O dendezeiro, ou palma de óleo, é cultivado na Região Norte, principalmente na Amazônia, e é uma boa opção de plantio para agricultores familiares da região. Além de o mercado do óleo de dendê estar em franca expansão, a produtividade da palma também é muito boa, chega a seis toneladas por hectare e produz mais óleo do que a soja e a mamona juntas. Segundo a pesquisadora, a empresa Agropalma, maior produtora de óleo de dendê, iniciou um programa de apoio a alguns agricultores assentados e os resultados estão sendo muito bons, com agricultores ganhando mais de R$ 1.500 por mês.
— Nenhuma outra planta consegue uma produtividade tão elevada como essa. A soja tem entre 500 e 600 quilos de óleo por hectare, a mamona entre mil e dois mil quilos por hectare e aí nós temos a palma com produtividade entre quatro mil e seis mil quilos de óleo por hectare ao ano. Além disso, a versatilidade de uso do óleo de dendê é uma coisa espetacular, está em sabonetes, biscoitos e ajuda a melhorar o tempo de prateleira dos produtos — diz a pesquisadora.
O cuidado principal que os produtores devem ter é na escolha de sementes da palma, porque ela é uma cultura que dura de 25 a 30 anos em campo, então uma semente de qualidade, um bom material, é fundamental para que a produtividade e a qualidade do óleo sejam o esperado. Uma ótima possibilidade para o agricultor familiar é plantar culturas consorciadas nas entrelinhas do dendê para amortizar os custos do plantio da palma. Estudos da Embrapa Amazônia Ocidental mostram que diversas culturas têm sido muito bem sucedidas neste propósito.

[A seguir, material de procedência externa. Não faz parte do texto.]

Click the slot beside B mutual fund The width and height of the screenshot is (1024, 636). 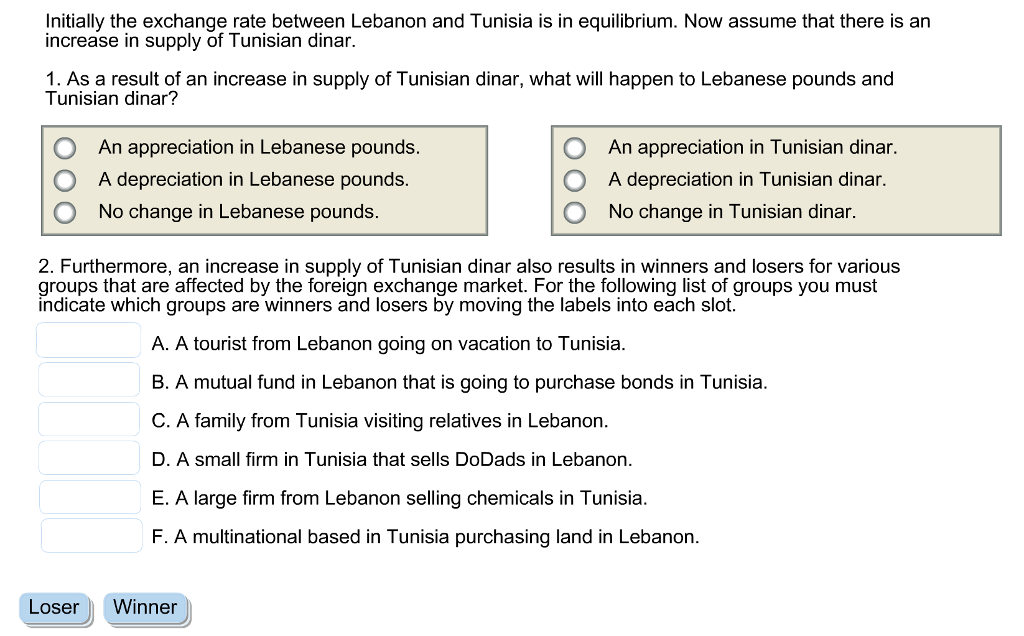point(89,380)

— Há a possibilidade de o produtor implantar nas entrelinhas, entre uma linha de dendê e outra, as culturas consorciadas durante quatro anos. É possível plantar entre as linhas banana, abacaxi, mandioca e batata doce. A Embrapa Amazônia Ocidental fez um estudo de dendê consorciado com estas culturas e mostrou que elas ajudam no custo de amortização da implantação do dendezeiro e o resultado varia de 70% a 100%, cobrindo o custo de plantação do dendezeiro — comemora Maria do Rosário.